Jika hal itu terus terjadi dan dipelihara, independensi mahasiswa yang identik sebagai pemimpin pemuda pada saat ini dipertanyakan ? sesungguhnya tidaklah pantas jika kampus di katakan sebagai miniatur negara, menjadi penuh intervensi. Jika di lingkup Negara kita mengetahui adanya intervensi asing maka di kampus juga ada intervensi partai politik.

Seyogyanya tidak selayaknya seperti itu. Sebagai miniature Negara, dinamika kehidupan kampus yang identik dengan peran sekelompok elit aktivis kampus, elit tersebut beserta lembaga yang dinaunginya tidak selayaknya mengambil jarak ataupun sesunggunya sengaja memisahkan diri dengan mahasiswa lainya.

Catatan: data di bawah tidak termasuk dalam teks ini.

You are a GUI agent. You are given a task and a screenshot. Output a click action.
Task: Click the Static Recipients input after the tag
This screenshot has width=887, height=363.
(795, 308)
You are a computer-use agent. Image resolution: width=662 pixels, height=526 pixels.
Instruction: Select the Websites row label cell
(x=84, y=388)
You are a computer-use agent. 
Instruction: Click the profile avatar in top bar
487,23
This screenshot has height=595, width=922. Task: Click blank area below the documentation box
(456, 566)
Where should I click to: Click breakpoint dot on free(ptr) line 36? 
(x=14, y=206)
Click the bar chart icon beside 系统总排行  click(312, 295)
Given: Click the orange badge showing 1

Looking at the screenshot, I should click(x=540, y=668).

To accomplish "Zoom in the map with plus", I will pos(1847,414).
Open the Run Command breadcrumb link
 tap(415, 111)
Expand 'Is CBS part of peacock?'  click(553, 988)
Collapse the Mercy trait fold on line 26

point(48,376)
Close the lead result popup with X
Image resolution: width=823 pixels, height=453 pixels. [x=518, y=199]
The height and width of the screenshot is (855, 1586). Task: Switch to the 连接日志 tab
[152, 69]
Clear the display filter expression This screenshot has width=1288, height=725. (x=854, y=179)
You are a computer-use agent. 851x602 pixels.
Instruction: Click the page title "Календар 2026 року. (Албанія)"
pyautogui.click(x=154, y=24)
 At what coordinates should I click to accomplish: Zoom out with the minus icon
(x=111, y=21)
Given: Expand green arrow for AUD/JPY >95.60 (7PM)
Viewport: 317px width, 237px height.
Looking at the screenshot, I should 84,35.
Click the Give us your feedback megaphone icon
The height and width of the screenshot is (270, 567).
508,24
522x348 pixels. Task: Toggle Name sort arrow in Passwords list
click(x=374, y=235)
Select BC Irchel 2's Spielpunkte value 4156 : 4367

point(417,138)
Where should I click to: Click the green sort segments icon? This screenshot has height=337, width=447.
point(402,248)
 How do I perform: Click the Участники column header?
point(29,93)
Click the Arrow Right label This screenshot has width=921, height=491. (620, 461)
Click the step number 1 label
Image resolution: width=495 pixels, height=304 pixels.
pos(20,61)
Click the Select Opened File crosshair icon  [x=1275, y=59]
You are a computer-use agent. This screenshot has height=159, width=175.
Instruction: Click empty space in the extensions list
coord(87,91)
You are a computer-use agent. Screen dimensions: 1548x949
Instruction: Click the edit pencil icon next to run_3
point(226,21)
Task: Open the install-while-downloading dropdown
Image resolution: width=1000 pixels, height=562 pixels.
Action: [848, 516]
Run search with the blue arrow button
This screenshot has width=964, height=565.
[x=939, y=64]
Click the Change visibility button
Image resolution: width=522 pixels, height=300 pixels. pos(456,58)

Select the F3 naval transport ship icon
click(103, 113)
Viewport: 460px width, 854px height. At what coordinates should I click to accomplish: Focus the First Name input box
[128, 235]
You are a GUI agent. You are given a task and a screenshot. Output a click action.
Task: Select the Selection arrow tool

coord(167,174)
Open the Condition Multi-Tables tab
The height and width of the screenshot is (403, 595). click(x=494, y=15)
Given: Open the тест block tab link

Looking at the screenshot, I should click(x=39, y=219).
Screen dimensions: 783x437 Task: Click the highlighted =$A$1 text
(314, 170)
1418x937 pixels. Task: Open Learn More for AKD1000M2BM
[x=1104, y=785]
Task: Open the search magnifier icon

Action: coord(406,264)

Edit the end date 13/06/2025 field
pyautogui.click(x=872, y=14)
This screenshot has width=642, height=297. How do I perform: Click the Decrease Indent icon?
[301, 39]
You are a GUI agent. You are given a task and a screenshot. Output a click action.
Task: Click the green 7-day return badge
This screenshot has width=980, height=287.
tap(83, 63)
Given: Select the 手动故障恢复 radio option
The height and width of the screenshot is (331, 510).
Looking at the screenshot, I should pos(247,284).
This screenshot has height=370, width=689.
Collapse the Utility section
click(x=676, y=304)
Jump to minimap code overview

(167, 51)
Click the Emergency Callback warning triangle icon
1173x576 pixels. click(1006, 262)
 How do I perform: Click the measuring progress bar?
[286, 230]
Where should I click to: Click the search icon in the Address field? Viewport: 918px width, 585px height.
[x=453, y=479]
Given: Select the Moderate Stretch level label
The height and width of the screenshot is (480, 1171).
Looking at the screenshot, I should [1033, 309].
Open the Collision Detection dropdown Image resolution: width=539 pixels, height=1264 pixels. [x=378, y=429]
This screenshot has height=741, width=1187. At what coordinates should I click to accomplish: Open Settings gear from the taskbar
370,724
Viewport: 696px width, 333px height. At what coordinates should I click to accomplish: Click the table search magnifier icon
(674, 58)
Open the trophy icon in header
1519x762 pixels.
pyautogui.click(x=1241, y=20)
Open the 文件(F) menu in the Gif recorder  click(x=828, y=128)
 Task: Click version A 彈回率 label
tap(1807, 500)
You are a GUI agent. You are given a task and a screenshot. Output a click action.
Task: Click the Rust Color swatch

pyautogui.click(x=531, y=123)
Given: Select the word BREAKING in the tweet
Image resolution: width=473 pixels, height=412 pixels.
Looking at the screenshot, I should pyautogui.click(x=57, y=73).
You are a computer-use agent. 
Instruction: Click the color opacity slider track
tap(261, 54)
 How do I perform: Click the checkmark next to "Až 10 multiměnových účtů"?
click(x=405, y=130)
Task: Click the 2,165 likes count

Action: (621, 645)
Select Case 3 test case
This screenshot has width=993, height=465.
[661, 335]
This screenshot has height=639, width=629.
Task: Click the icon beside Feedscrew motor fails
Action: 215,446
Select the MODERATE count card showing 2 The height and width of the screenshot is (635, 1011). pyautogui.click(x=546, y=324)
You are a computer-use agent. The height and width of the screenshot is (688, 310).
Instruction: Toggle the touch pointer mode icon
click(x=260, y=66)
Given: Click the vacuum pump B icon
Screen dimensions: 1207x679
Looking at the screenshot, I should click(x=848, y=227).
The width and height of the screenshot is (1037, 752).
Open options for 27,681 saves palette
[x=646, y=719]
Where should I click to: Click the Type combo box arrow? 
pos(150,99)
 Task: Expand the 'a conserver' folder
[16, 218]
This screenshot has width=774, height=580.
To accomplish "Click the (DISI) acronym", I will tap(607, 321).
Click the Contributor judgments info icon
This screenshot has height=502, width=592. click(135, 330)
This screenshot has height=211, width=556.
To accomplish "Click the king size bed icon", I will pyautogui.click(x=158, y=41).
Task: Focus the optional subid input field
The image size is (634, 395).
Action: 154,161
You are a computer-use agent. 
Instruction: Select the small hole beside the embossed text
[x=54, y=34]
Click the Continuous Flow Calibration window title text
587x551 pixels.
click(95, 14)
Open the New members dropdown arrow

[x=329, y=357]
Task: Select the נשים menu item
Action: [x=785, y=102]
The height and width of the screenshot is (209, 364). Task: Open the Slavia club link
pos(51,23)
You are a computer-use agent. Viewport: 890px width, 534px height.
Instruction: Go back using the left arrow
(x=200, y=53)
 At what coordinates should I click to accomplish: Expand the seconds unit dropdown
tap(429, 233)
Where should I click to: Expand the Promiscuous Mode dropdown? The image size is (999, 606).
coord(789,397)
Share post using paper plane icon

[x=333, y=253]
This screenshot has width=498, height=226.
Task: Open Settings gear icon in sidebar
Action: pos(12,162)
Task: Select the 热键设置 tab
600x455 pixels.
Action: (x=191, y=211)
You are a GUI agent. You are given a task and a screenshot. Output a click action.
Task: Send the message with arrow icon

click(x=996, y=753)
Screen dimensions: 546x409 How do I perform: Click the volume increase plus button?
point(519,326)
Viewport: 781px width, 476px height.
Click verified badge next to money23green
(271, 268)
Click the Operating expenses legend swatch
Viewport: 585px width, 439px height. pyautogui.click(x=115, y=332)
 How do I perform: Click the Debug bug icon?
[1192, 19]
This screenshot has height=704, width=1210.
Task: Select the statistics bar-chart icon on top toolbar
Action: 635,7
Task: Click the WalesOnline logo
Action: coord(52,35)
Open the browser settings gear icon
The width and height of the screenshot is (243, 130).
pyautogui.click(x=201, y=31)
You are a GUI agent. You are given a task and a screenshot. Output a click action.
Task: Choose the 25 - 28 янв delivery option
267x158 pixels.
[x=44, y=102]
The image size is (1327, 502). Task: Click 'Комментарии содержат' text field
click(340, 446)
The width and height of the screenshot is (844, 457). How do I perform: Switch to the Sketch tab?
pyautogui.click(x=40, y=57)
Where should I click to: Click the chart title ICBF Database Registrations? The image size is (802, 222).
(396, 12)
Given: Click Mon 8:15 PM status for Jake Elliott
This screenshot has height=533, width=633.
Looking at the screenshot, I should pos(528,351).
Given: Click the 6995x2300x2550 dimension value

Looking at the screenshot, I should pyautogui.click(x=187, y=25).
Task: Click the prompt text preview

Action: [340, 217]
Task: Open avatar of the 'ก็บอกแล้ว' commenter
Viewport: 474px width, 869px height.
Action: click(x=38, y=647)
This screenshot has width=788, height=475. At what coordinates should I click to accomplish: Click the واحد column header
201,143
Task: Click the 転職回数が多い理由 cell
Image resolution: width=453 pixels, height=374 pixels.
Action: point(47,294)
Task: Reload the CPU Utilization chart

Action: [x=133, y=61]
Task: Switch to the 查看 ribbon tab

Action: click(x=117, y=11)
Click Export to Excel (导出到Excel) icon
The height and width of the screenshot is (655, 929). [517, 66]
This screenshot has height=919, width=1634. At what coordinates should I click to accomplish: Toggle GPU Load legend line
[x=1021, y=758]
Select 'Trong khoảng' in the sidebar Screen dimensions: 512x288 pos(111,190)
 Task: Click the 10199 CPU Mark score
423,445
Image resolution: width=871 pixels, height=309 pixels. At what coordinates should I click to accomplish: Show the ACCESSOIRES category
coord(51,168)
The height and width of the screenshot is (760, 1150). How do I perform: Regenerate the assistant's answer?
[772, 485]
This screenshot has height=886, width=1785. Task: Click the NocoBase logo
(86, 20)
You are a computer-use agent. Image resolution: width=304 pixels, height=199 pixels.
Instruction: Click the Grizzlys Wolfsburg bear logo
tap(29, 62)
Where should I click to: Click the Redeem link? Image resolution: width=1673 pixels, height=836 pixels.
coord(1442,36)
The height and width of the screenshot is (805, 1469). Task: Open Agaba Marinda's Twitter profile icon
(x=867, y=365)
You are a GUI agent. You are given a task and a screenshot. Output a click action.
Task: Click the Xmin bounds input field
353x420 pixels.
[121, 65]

Sesungguhnya kita sebagai elit mahasiswa harus memperpendek jarak antar golongan, tidak peduli apakah dia KAMMI, PMKRI, GMKI, PMII, HMI, GMNI tidak peduli dia mahasiswi tidak berjilbab, jilbab pendek, maupun jilbab panjang, mahasiswa harus mempunyai satu payung yang kokoh, untuk menghindari terpaan badai politik praktis dari luar kampus.

Kampus layak dikatakan laboratorium negara, dan memang harus dikatakan sebagai laboratarium negara, karena di kampuslah tempat kaum intelektual diasah dan ditempa untuk mengubah masa depan bangsa yang lebih baik lagi.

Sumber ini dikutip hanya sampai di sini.